A FORMER deputy mayor and a local artist are the first two intending candidates for the vacant position of mayor of the Derwent Valley Council. Nominations for the vacancy open next Monday and a by-election will be held via postal voting between January 25 and February 22.

Photographer and art gallery manager Michelle Dracoulis, of New Norfolk, was the first out of the blocks, announcing her candidacy in a Facebook post on December 22. Acting mayor Jessica Cosgrove has not yet announced whether she will contest the vacancy. The by-election will return a new mayor and councillor to serve until the next ordinary election in September/October.

Former deputy mayor and one-time acting mayor Peter Binny, of Granton, is the only other known candidate at this stage. He served for 13 years on the then New Norfolk Council, and was the first person to serve as deputy mayor following the change in title from warden and deputy warden to mayor and deputy.

Ms Dracoulis said one of her priorities if elected would be to consult with local people and groups to connect the community in a way that promotes harmony and benefits all. “I am standing as a candidate for councillor and mayor of the Derwent Valley Council to serve our community by connecting with the past and planning for the future. I love the strength and diversity of our region and will advocate at every level to serve its best interests,” she said.

“I believe that artistic expression is an excellent way to share stories and ideas and connect communities – anybody can make a mark, and everybody has a story that matters,” she said. “I am a member of Derwent Valley Arts and co-ordinate the new arts and cultural space at The Barracks (Willow Court Asylum). This project acknowledges our town’s past while working towards a positive and all-inclusive future.

“As mayor I would be committed to advocating for the Derwent Valley, managing issues at a local level with consultation from community and participating in respectful deliberation with fellow members of the DVC,” Ms Dracoulis said.

Mr Binny said it appeared that some parts of the community were aggrieved by the council’s lack of responsiveness to community expectations. “I contributed 13 of the best years of my life to serve this community on a council that was in the main harmonious and achieved significant improvements across the municipality. That momentum now seems to be lost,” he said.

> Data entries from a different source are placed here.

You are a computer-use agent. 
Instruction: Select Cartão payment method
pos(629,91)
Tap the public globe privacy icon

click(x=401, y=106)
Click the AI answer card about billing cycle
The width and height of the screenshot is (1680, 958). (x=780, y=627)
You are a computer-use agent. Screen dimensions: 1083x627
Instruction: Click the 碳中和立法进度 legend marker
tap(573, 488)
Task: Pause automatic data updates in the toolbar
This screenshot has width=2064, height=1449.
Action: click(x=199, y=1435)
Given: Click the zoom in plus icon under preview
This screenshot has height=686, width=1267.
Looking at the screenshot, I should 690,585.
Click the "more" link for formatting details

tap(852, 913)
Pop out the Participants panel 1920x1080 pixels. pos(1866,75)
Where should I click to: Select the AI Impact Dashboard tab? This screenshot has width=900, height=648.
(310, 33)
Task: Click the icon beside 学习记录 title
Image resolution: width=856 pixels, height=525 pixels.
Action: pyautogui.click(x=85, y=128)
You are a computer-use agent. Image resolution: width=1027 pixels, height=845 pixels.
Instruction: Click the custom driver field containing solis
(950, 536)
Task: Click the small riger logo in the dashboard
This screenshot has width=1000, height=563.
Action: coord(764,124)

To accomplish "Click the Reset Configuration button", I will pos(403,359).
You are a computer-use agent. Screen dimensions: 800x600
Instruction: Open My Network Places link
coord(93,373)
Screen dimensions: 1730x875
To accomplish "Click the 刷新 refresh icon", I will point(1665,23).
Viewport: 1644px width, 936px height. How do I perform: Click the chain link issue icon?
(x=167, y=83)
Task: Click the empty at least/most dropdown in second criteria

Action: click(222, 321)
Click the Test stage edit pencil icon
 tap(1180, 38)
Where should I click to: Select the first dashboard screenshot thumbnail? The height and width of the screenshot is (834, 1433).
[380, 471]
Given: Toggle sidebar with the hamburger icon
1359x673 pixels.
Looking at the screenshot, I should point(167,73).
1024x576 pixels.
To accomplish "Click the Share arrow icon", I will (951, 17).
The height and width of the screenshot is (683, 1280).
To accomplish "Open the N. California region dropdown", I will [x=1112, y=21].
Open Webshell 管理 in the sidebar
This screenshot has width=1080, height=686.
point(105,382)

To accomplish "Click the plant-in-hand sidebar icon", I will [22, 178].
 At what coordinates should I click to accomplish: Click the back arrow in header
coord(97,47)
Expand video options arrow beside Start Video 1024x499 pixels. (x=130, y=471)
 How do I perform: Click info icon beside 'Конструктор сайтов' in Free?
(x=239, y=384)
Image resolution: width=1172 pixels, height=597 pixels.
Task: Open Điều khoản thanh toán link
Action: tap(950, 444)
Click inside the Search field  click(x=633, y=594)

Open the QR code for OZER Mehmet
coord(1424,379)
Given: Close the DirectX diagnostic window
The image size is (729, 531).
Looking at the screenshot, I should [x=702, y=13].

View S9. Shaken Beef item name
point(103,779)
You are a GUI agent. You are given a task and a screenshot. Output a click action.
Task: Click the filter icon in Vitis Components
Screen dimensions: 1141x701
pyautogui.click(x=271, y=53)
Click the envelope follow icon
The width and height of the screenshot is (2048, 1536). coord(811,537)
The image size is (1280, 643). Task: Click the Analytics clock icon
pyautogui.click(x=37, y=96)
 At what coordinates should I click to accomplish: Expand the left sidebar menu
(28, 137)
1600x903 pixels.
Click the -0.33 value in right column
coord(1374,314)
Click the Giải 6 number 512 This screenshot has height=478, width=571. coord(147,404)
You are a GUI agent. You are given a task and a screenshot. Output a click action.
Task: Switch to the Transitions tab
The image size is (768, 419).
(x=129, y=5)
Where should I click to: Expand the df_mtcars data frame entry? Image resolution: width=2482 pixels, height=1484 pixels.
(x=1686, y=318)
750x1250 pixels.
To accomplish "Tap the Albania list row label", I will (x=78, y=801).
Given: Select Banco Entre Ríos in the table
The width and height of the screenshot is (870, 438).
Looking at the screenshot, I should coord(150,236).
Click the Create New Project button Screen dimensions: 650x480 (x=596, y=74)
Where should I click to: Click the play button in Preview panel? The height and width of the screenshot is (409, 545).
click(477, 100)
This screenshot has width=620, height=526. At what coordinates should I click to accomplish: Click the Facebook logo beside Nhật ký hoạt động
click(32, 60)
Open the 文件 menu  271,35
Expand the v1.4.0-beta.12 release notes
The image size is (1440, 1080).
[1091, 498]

“New Norfolk can’t claim to be a top tourist town and not have a visitor information centre, he said. “Similarly we can’t claim to be an historic town, settled in 1807, and not provide adequate access to the historic information and artefacts now that it’s proposed to ‘de-establish’ the Historical Information Centre Committee.

“If elected to the position of mayor I intend to use my considerable expertise to restore community confidence in the council, with the help of fellow councillors and the council administration. It is important to also restore community pride in our towns. On a recent trip to the West Coast I experienced real community pride in neat and clean public areas and facilities in every town we visited. We can do better and with community input and help we will,” Mr Binny said.

Any other intending candidates for the position of mayor and/or councillor are invited to make themselves known to damian@newnorfolknews.com.

Anyone who is not enrolled to vote in the Derwent Valley municipality has until 6pm on January 13 to register. Click here for more information.

One Comment

  1. I agree totally with the comments of Peter Binny that New Norfolk can’t claim to be a top tourist town if it doesn’t have a Visitor Information Centre providing access to local historic information. It is a massive indictment of Council and especially the ignorant comments of some of our Councillors who believe that visitors just have to “Google” to find local information. I have a scientific background and have done online research over many years (and still do) and before retirement also worked in IT. I learned many years ago that Google and some other online sites have algorithms (ie. computer programs) which will block access to your website if you don’t advertise with them. When my late wife and I had our antique shop in New Norfolk we’d often chat to visitors and tell them about places to eat, shop, stay etc many of which weren’t found if you did a Google search. Shame on you Council!! The local community and especially local tourist operators who are doing it tough deserve better.